Ezra wasn't exactly channeling Josiah's thoughts, for, as good as he was, he couldn't avoid barking a laugh at this dysfunctional definition of patriotism.

"Do I amuse you?" West's voice was threatening.

"Most certainly," Ezra responded. If he had read this man right, agreeing with his agenda too fast, or too completely, too readily, would only make him suspicious.

"I suggest you answer the question with a little more detail. And it better be a good answer. Why are you willing to sell me the product?"

'To throw you in jail, you Zealot,' Ezra thought to himself. 'To find out why you're suddenly willing to kill innocent people. To put you somewhere that you can't accidentally stumble onto the makings of a dirty bomb.' Aloud, his answer was different. "For the money."

"That's what you believe in? Money?"

"Believe in? Mr. West, after hurricane Katrina, I heard a group of radical Islamic clerics take credit for that disaster. They said they prayed to Allah to attack America. I also heard a Southern Baptist preacher take credit, because he had prayed to God to destroy my beloved New Orleans because it was a modern day Sodom and Gomorrah."

"Do you have a point?"

"If clerics and preachers are praying for the same thing, and that thing is not peace, but destruction and death, I no longer care whose agenda is right or wrong. Your bomb – someone else's bomb? It's inevitable. It will be you or someone else. All I want is enough money to not be where it happens."

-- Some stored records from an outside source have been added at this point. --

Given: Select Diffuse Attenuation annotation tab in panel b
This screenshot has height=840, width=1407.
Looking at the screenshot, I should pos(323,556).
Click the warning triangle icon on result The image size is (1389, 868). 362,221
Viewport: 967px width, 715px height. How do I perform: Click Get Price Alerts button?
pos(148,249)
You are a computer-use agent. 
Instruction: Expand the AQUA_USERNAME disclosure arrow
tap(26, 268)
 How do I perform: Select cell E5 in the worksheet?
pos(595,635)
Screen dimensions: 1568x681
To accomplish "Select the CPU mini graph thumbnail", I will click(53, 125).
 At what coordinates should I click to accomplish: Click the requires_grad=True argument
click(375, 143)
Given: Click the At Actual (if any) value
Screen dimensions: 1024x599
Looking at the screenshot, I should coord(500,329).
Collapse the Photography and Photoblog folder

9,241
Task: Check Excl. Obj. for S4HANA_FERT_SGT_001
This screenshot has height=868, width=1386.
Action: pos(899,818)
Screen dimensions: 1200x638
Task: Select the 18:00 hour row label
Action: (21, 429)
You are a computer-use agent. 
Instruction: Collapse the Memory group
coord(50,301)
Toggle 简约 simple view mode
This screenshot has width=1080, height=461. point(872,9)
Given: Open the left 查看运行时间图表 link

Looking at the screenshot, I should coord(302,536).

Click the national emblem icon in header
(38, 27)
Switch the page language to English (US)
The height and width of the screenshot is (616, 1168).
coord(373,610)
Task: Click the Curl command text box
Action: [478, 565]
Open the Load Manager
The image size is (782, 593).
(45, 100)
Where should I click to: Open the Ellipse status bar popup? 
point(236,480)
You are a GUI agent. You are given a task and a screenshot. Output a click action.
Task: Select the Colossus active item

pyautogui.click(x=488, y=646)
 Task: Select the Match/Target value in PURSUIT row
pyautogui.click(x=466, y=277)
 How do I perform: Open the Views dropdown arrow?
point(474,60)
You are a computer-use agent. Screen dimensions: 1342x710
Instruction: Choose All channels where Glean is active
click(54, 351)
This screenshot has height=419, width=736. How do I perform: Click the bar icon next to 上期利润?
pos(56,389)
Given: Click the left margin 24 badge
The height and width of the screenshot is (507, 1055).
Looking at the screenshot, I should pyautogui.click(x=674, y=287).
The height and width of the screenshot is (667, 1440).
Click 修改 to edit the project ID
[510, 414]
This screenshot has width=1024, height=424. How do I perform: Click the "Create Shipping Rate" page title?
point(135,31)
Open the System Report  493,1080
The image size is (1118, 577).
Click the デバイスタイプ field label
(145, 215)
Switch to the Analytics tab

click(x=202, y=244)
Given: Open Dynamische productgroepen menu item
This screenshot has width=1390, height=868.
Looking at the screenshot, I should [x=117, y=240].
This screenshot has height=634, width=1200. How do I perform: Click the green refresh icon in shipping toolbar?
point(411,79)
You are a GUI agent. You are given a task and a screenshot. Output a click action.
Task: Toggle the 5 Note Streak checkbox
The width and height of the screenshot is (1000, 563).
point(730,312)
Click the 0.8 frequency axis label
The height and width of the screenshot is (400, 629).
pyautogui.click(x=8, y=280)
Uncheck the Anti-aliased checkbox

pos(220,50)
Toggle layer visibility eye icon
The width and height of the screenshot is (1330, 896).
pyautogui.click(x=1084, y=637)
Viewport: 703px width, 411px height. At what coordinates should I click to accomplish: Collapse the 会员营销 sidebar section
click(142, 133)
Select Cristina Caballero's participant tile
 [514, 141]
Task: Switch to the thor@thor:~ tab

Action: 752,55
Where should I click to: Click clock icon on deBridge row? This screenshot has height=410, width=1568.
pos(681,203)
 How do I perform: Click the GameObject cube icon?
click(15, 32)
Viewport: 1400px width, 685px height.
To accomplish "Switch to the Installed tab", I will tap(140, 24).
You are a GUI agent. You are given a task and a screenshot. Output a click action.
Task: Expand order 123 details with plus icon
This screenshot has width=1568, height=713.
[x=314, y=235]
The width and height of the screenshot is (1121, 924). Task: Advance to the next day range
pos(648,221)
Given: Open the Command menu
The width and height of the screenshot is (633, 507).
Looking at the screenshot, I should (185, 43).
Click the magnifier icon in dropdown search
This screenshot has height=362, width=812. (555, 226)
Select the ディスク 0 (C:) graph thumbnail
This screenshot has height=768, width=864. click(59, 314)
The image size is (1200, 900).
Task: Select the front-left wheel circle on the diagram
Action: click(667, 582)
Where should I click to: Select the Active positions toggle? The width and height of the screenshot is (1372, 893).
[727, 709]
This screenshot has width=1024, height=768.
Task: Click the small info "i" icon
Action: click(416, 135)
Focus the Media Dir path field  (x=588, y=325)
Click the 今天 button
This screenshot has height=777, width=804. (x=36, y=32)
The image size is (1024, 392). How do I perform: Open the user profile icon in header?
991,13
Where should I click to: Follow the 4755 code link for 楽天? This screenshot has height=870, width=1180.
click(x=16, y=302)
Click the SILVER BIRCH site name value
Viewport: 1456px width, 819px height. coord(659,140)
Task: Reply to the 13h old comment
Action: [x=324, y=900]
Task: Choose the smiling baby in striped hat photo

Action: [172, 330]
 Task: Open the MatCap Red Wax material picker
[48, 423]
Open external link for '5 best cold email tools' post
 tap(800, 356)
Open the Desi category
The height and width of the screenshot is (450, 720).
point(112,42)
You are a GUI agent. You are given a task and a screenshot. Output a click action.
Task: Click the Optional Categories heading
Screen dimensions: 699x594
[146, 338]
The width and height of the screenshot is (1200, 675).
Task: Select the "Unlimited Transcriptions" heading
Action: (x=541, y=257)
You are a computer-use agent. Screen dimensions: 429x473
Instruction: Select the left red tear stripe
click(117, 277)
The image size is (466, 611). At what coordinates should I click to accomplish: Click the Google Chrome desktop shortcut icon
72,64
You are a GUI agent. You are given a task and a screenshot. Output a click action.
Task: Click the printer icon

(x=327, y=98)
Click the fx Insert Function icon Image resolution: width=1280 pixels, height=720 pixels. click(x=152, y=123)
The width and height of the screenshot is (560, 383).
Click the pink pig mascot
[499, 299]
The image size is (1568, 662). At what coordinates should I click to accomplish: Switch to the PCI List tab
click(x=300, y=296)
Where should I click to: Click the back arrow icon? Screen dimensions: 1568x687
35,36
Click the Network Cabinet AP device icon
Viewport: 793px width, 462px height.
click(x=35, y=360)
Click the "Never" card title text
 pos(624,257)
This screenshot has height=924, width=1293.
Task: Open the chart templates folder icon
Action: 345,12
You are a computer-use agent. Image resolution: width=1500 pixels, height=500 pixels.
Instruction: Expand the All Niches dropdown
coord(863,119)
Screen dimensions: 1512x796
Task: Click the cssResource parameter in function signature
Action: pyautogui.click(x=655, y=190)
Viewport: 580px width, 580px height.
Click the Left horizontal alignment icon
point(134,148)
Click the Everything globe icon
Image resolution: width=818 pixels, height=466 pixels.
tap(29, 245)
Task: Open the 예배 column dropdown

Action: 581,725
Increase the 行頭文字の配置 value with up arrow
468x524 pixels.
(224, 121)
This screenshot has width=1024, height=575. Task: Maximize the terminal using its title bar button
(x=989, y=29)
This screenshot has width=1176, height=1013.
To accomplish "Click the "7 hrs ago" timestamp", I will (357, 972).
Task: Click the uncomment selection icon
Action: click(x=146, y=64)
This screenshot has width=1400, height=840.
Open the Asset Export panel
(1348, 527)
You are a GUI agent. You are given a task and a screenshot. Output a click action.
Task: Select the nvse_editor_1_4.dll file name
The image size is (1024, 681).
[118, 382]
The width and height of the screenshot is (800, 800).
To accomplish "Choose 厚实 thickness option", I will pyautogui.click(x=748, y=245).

"You got no right to talk to Mr. West like that," Anson blurted. "He's gonna unite America."

"And then what? Against what?"

"Damn it, Ezra, back down," Chris Larabee growled to himself as broken parts of the conversation came over the scanner in his truck.

"No, Anson, a man motivated by greed is the easiest to predict. The easiest to trust. In his own way, Mr. Strayhorn knows that. And he is an honorable man. He doesn't like us, but knows business partners don't have to like each other."

"He's still got no right to disrespect what we believe."

"You, sir," Ezra turned to West, "are a true Pied Piper for the angry, militant youth of today. But if we can conclude our business, I'd like to bid you adieu as quickly as possible."

"Of course. Your timing is impeccable. I hate ending our little debate, but here we are."

Ezra had not missed the fact that they had arrived on the Baylor campus. "I do not need to see the scene of the crime, as it were," Ezra drawled, but let himself be led toward the football stadium.

"Indulge me. I appreciate irony – negotiating in the exact site where the detonation will take place."

"And you appreciate that no one can get close to us and eavesdrop in the middle of a football field."

"That, too," West admitted. "But also, there is another young man who will have to help us gather the money."

Ezra saw JD sauntering toward them with Trey and yet another new player. Their young ATF agent was dwarfed by the two men he accompanied. But they were young. Trey was the only member of this alliance Ezra had met whose clothing didn't hint that they lived below the poverty level. Yet all of their eyes had shown a sharp intelligence along with a streetwise savvy. They were the sort likely to fall victim to the cult mentality of a Pierce West. They knew there was more, they knew their lives could be better but were tired of fighting their way out of poverty. West said he would lead them, think for them, make decisions for them and give them a better life. He kept their bodies busy with military drills and their allegiance for his cause in their hearts. Hopefully most of them could be deprogrammed once Team 7 had put West somewhere where he could no longer influence them.

Ezra was so busy studying the young men approaching him and observing how well JD fit in, that he didn't realize Anson had been brooding since West had told him to mind his own business.